**Selection**
--- BEGIN ---

I have a 350mb PDF. How do I best convert this? - Page 2

Ghitulescu · 02-11-2019, 04:34 PM

I am curious too why it does this way.
Yes, I have read the FAQ, the Sticky and some of the related threads, yet no clear answer why:

... so I have too a PDF coming out of scanner.
In Reader I can select the text, and it's rather correct. So the PDF file also contains text, not only images.
Yet, calibre outputs a bunch of images, one per page.

So, again, why calibre does not use the "hidden text"?
Yes, I know it's not best to use PDFs... but what to do when the only source is one of them?!

DNSB · 02-12-2019, 12:41 AM

Quote:

Originally Posted by Ghitulescu

I am curious too why it does this way.
Yes, I have read the FAQ, the Sticky and some of the related threads, yet no clear answer why:

... so I have too a PDF coming out of scanner.
In Reader I can select the text, and it's rather correct. So the PDF file also contains text, not only images.
Yet, calibre outputs a bunch of images, one per page.

So, again, why calibre does not use the "hidden text"?
Yes, I know it's not best to use PDFs... but what to do when the only source is one of them?!

I have one commercially produced scan of a book from the 1870's* The images are not the greatest but they are what the original book looked like. The text plane is useful for searching but when I take a close look at it, it has a multitude of OCR errors which make it painful to read.

* The book was originally a two volume set which includes household tips (use sulphuric acid on your windows to prevent frost), photography including creating your own wet plates and much else. If I was stranded on a desert island, that is a set of books that would be handy though by today's standards, many of the items would be considered extreme safety hazards.

Ghitulescu · 02-12-2019, 02:34 AM

Quote:

Originally Posted by DNSB

I have one commercially produced scan of a book from the 1870's*
...
The text plane is useful for searching but when I take a close look at it, it has a multitude of OCR errors which make it painful to read.

Yes, it's usually this way. Old books used very "serifed"/decorative fonts that are rather difficult to be OCRed by simple/cheap software. Yes, it's annoying to replace all "m" by "r n" or "i n", all "h" by "li" and stuff. But that text exists.
Yet, I would really like to know why calibre does not see that text, or doesn't want to use it.
In my case it's a PhD theseis that was typewritten and the text (sort of Courier) is a piece of cake to OCR (and it was OCRed during the scanning).

Maybe this is/was not clear: not because it's large (they have to, because they also have images or images only), but because of the PDF->EPUB conversion. I did not want to open a new thread for a problem that was "solved" in this manner: "DO NOT use PDFs!"

kovidgoyal · 02-12-2019, 03:42 AM

it's not calibre that decides to use or not the text, it's pdftohtml from the poppler project, which calibre uses for initial content extraction from PDF files.

stumped · 02-12-2019, 06:09 AM

Quote:

Originally Posted by DNSB

..

* The book was originally a two volume set which includes household tips (use sulphuric acid on your windows to prevent frost), photography including creating your own wet plates and much else. If I was stranded on a desert island, that is a set of books that would be handy though by today's standards, many of the items would be considered extreme safety hazards.

--- END ---

**Objective A**
In the forum thread about converting a large PDF, what does calibre use for initial content extraction from PDF files?
**Objective B**
Reproduce everything from "Ghitulescu · 02-12-2019, 02:34" down to "during the scanning)." in the forum thread, renaming "calibre" to "the converter".

Item-finding records:
--- BEGIN ---

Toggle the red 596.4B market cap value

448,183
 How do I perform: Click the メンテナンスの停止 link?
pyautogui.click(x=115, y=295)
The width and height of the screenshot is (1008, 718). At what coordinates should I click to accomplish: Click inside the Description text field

--- END ---

**Problem solution A**
It uses pdftohtml from the poppler project.

**Problem solution B**
Ghitulescu · 02-12-2019, 02:34 AM

Quote:

Originally Posted by DNSB

I have one commercially produced scan of a book from the 1870's*
...
The text plane is useful for searching but when I take a close look at it, it has a multitude of OCR errors which make it painful to read.

Yes, it's usually this way. Old books used very "serifed"/decorative fonts that are rather difficult to be OCRed by simple/cheap software. Yes, it's annoying to replace all "m" by "r n" or "i n", all "h" by "li" and stuff. But that text exists.
Yet, I would really like to know why the converter does not see that text, or doesn't want to use it.
In my case it's a PhD theseis that was typewritten and the text (sort of Courier) is a piece of cake to OCR (and it was OCRed during the scanning).